More on Conda Env commands : https://docs.conda.io/projects/conda/en/latest/user-guide/tasks/manage-environments.html

> conda create --name pytorch1_py37 python=3.7

This last command creates the environment, but now you need to switch into it. Switching is key, for choosing the right environment for the right task.

Note that in this example we initialize with a constraint to use python v3.7 ... but your projects could be needing 2.7 or other 3.x versions of Python's Interpreter.

> conda activate pytorch1_py37

Your terminal should now show the activated conda environment

(pytorch1_py37) ~ > 

If you ever want to list your conda environments you can use

~> conda env list

# conda environments:
#
base                  *  /Users/myusername/anaconda3
py37                     /Users/myusername/anaconda3/envs/py37
pytorch1_py37            /Users/myusername/anaconda3/envs/pytorch1_py37

Picking the right PyTorch for deep learning

PyTorch is a deep learning framework that, as of today, supports CUDA to accelerate computation. If you want, you can elect to install it in CPU only mode as well.

PyTorch Install : https://pytorch.org/get-started/locally

At the URL above, you need to select the version of PyTorch, your OS, which package manager (We want Conda, a name that is short for Anaconda which we installed earlier)

Sample MAC OSX installation line looks something like

(pytorch1_py37) ~ >  conda install pytorch torchvision -c pytorch

Verifying installation

After you've executed the above commands, you'd now have a conda environment that is installed with all the requirements for PyTorch... it should have something at the end that looks like...

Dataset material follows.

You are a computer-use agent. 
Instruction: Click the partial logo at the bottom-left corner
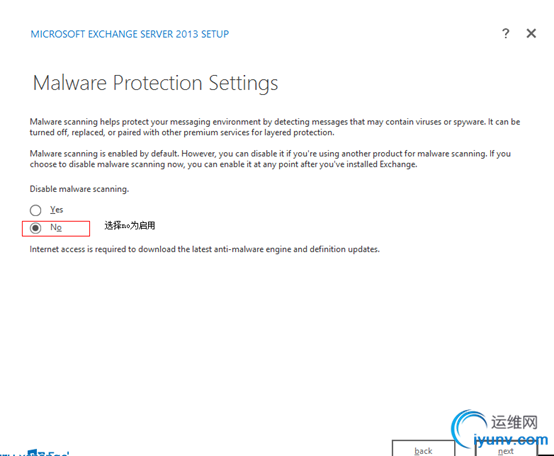[35, 452]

Preparing transaction: done
Verifying transaction: done
Executing transaction: done
(pytorch1_py37) ~ > 

To verify PyTorch is up and available, start Python in this terminal and perform the following code inside the python REPL.

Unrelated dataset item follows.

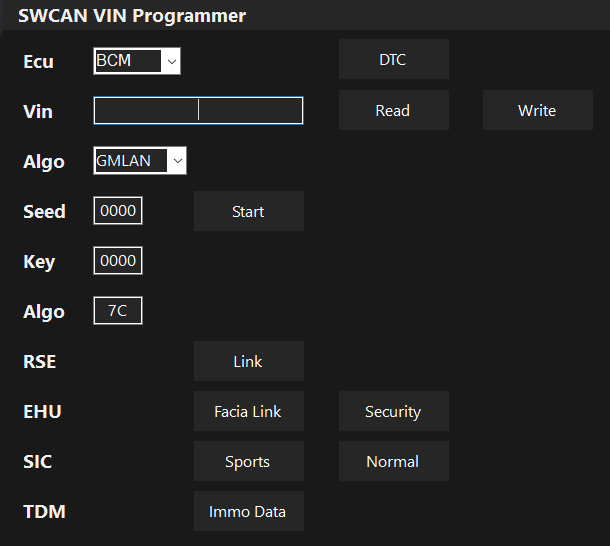Image resolution: width=610 pixels, height=546 pixels.
Task: Activate SIC Sports mode button
Action: click(249, 461)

from __future__ import print_function
import torch
x = torch.rand(5, 3)
print(x)
(pytorch1_py37) ~ > python --version
Python 3.7.3
(pytorch1_py37) ~ > python
Python 3.7.3 (default, Mar 27 2019, 16:54:48) 
[Clang 4.0.1 (tags/RELEASE_401/final)] :: Anaconda, Inc. on darwin
Type "help", "copyright", "credits" or "license" for more information.
>>> 
>>> from __future__ import print_function
>>> import torch
>>> x = torch.rand(5,3)
>>> print(x)
tensor([[0.3981, 0.6907, 0.3435],
        [0.2003, 0.9270, 0.9716],
        [0.8785, 0.1334, 0.6019],
        [0.3291, 0.8080, 0.6652],
        [0.1482, 0.7221, 0.8023]])
>>> 

That last print(x) will contain a randomly initialized matrix, so don't expect yours to exactly match the example. If you've done everything above, and see it execute. You've finished!